Monday, October 6, 2008
Most of us regret things we’ve done in our lives. It seems that the longer we live, the more we pick up sins like a velvet garment picks up lint. As kids, we start out pretty innocent–total depravity assumed, of course. But over the years we hurt others, we do things we shouldn’t, or we don’t do things we should have done. And our consciences become stained with the dye of remorse. Oh, that we could do away with all those mistakes and start fresh! Oh, that we could have a complete do-over, a new life, a new start.
And I would suggest that this yearning for new life is all but universal. It spans across cultures and languages: as members of the human race, we all want to be cleansed and experience new, pure life.
Consider this article from The New York Times as evidence. It seems that legions of Thais are flocking to a Buddhist temple for the chance to be born again. The lure of new life is just too much for many to stay away. In fact, as many as 700 come to the temple on a typical weekend to pay their $5 for a fresh start. When it is their turn, the people come into the temple, nine at a time, and lie down in coffins, directed by a monk wielding a bullhorn. The monks chant a quick dirge, and, presto, the people emerge cleansed of the past, ready to live a new life. Like a circus, temple vendors also sell magic amulets to the highest bidder, promising to bring them good luck and protect them from bad karma.
To me it looks like religious predators have capitalized on the masses’ understandable desire for rebirth. From an outside perspective, it seems that a people steeped in superstition are being taken advantage of with talk of “good luck,” “bad luck,” success, and prosperity.

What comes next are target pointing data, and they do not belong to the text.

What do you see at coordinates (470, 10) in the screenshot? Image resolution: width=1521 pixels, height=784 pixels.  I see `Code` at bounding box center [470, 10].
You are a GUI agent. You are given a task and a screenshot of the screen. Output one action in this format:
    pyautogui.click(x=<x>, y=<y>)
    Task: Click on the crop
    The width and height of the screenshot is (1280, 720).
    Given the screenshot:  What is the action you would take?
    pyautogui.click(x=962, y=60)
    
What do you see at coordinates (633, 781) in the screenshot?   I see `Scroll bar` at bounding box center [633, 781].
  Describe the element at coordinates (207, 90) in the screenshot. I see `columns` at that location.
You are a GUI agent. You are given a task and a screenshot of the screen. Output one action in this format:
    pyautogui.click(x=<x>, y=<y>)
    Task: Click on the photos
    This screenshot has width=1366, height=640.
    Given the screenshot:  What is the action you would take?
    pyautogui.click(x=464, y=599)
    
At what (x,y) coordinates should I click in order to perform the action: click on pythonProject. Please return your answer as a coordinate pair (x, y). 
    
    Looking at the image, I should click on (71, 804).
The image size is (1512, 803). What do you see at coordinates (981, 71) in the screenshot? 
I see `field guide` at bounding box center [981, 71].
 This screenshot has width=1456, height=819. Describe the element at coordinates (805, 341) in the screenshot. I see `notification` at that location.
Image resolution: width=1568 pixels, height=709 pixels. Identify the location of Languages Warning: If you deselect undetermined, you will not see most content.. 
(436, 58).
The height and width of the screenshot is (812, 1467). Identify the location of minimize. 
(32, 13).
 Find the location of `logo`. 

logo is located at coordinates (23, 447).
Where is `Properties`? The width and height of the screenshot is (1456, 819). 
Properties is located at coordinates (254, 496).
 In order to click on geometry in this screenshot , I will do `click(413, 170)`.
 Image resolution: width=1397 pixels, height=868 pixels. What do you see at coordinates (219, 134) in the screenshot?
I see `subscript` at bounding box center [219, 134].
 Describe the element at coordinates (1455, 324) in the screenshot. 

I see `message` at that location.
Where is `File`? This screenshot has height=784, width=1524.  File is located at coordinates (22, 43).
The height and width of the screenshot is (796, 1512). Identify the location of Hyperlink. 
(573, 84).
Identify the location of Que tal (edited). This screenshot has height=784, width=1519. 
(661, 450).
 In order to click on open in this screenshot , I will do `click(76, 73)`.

As a Christian, I recognize that a longing for new life is a part of our fallen condition. We yearn to be made right with God and to be forgiven, not only by God, but by those we’ve wronged. But paying for empty rituals will never be enough to grant us forgiveness and rebirth.
Even the rituals of the Old Covenant, detailed in Exodus and Leviticus, were not able to take away people’s sins. They merely pointed forward to the perfect sacrifice for sins, given once for all (See Hebrews 9:9-10). Endless rituals can never relieve the consciences of sinful people, whether they are sacrificing a bull or paying 5 bucks to lie down in a coffin! So if those are just temporary fixes, “How much more, then, will the blood of Christ, who through the eternal Spirit offered himself unblemished to God, cleanse our consciences from acts that lead to death, so that we may serve the living God!” (Hebrews 9:14 TNIV)
When Nicodemus came to Jesus at night, he was curious about the nature of Jesus’ teaching and mission. But Jesus cut through Nicodemus’ questions and told him the blunt truth about the way to obtain new life: “Truly, truly, I say to you, unless one is born again he cannot see the kingdom of God.” (John 3:5 ESV) The good news that I hope everyone–including the Buddhists in Thailand–will comprehend, is that new life comes only through faith in Jesus Christ! By receiving him and believing in his name, we are born again as children of God. (John 1:12-13) No need for strange rituals. No need for shelling out money for someone to “bury” you. And no need for despair. This new life is available to everyone, free of charge.